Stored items
——————

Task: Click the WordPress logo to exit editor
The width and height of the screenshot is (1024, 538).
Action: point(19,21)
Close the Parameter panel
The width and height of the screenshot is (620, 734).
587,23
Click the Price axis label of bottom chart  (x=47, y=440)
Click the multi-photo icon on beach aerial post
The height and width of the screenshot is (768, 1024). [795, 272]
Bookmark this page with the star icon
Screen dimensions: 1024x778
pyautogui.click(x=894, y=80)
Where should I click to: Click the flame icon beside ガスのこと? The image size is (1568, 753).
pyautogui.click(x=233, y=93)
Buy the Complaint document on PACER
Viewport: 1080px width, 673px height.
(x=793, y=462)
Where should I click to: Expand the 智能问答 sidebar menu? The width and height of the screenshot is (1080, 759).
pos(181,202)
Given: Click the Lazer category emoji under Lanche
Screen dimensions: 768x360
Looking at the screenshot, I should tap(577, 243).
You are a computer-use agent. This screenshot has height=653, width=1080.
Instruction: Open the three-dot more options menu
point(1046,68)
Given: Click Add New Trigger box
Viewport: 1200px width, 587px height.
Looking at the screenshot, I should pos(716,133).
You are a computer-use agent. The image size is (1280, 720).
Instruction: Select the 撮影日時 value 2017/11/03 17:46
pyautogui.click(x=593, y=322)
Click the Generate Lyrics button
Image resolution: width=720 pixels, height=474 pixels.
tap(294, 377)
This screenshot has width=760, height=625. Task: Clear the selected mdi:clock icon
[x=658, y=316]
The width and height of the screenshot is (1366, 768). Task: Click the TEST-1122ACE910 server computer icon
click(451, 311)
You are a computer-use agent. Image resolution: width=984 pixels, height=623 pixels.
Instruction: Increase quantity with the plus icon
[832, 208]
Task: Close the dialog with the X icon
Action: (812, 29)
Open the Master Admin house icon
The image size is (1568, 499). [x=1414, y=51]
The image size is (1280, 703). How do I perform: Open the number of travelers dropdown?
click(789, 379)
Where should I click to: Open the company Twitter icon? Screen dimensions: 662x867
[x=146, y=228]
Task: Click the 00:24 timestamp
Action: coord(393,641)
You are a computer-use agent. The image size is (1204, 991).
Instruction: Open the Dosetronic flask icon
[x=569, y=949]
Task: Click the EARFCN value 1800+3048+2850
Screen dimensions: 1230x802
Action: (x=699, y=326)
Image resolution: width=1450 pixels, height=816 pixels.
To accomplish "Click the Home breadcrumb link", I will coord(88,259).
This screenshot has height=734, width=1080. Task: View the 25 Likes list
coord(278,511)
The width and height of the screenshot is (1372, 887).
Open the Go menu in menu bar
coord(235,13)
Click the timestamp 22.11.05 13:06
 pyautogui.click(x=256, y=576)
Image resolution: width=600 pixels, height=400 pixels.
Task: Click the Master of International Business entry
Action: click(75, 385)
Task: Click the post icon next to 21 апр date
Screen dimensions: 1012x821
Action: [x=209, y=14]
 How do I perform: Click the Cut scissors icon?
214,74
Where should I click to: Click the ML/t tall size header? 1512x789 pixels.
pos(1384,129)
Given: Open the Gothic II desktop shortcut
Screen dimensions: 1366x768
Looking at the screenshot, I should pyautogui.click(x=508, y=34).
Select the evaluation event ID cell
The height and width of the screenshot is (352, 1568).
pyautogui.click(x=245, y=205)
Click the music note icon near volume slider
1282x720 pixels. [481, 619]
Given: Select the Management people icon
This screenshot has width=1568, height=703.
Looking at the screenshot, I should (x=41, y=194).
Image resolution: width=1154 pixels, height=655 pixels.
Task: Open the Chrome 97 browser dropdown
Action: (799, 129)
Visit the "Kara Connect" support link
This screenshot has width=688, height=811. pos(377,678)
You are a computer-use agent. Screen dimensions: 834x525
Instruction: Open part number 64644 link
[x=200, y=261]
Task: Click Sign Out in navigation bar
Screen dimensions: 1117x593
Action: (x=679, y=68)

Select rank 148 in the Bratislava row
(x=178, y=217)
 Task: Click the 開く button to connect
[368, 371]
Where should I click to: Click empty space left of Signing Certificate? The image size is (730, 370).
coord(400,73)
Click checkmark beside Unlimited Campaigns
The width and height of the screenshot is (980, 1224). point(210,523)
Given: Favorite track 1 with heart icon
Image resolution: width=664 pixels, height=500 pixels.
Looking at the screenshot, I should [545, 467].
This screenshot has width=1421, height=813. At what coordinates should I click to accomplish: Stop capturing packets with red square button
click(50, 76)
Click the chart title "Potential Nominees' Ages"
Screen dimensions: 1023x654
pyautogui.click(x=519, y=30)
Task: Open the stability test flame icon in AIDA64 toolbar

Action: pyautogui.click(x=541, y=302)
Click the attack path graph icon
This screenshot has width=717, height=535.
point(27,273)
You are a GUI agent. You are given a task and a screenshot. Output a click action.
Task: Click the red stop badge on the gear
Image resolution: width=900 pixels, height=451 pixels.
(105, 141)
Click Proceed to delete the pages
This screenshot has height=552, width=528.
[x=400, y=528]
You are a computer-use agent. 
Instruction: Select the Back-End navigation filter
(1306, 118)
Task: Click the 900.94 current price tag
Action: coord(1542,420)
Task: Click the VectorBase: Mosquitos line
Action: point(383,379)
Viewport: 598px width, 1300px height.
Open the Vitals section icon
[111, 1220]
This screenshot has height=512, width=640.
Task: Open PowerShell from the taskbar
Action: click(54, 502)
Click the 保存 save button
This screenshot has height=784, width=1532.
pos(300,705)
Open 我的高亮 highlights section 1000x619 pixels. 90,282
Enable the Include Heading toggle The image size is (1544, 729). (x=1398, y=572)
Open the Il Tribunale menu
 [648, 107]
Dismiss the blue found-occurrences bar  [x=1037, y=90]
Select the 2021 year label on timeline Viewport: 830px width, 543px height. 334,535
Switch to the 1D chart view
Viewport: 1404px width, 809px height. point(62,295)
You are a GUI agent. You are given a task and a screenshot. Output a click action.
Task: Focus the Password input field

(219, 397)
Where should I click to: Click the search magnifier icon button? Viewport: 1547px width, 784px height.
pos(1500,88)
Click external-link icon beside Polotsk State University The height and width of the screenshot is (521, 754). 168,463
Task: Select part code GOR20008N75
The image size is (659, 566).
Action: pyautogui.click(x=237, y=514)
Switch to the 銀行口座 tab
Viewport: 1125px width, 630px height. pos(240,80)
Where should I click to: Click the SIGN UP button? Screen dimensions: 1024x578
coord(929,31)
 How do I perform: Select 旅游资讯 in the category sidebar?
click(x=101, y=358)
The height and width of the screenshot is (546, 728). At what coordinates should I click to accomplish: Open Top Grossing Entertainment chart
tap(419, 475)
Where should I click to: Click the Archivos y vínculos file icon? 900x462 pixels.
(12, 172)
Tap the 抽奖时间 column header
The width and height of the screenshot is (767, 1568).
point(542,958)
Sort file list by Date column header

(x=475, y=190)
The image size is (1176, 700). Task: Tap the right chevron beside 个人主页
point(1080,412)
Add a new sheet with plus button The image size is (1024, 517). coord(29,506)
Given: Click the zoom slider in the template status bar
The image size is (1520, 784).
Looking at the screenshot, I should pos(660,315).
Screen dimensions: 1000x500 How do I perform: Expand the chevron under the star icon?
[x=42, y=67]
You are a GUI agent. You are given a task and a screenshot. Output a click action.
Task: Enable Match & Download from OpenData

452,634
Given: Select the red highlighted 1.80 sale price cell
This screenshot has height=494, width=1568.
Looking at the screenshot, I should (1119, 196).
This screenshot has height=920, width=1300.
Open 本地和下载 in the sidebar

——————

> **PROMPT**: Among the records above, a stretch begins at the line containing "Task: Click Sign Out in navigation bar" and ends at the line containing "Open 我的高亮 highlights". Restate that stretch word for word, and nothing else.

> **ANSWER TO THE PROBLEM**:
Task: Click Sign Out in navigation bar
Screen dimensions: 1117x593
Action: (x=679, y=68)

Select rank 148 in the Bratislava row
(x=178, y=217)
 Task: Click the 開く button to connect
[368, 371]
Where should I click to: Click empty space left of Signing Certificate? The image size is (730, 370).
coord(400,73)
Click checkmark beside Unlimited Campaigns
The width and height of the screenshot is (980, 1224). point(210,523)
Given: Favorite track 1 with heart icon
Image resolution: width=664 pixels, height=500 pixels.
Looking at the screenshot, I should [545, 467].
This screenshot has width=1421, height=813. At what coordinates should I click to accomplish: Stop capturing packets with red square button
click(50, 76)
Click the chart title "Potential Nominees' Ages"
Screen dimensions: 1023x654
pyautogui.click(x=519, y=30)
Task: Open the stability test flame icon in AIDA64 toolbar

Action: pyautogui.click(x=541, y=302)
Click the attack path graph icon
This screenshot has width=717, height=535.
point(27,273)
You are a GUI agent. You are given a task and a screenshot. Output a click action.
Task: Click the red stop badge on the gear
Image resolution: width=900 pixels, height=451 pixels.
(105, 141)
Click Proceed to delete the pages
This screenshot has height=552, width=528.
[x=400, y=528]
You are a computer-use agent. 
Instruction: Select the Back-End navigation filter
(1306, 118)
Task: Click the 900.94 current price tag
Action: coord(1542,420)
Task: Click the VectorBase: Mosquitos line
Action: point(383,379)
Viewport: 598px width, 1300px height.
Open the Vitals section icon
[111, 1220]
This screenshot has height=512, width=640.
Task: Open PowerShell from the taskbar
Action: click(54, 502)
Click the 保存 save button
This screenshot has height=784, width=1532.
pos(300,705)
Open 我的高亮 highlights section 1000x619 pixels. 90,282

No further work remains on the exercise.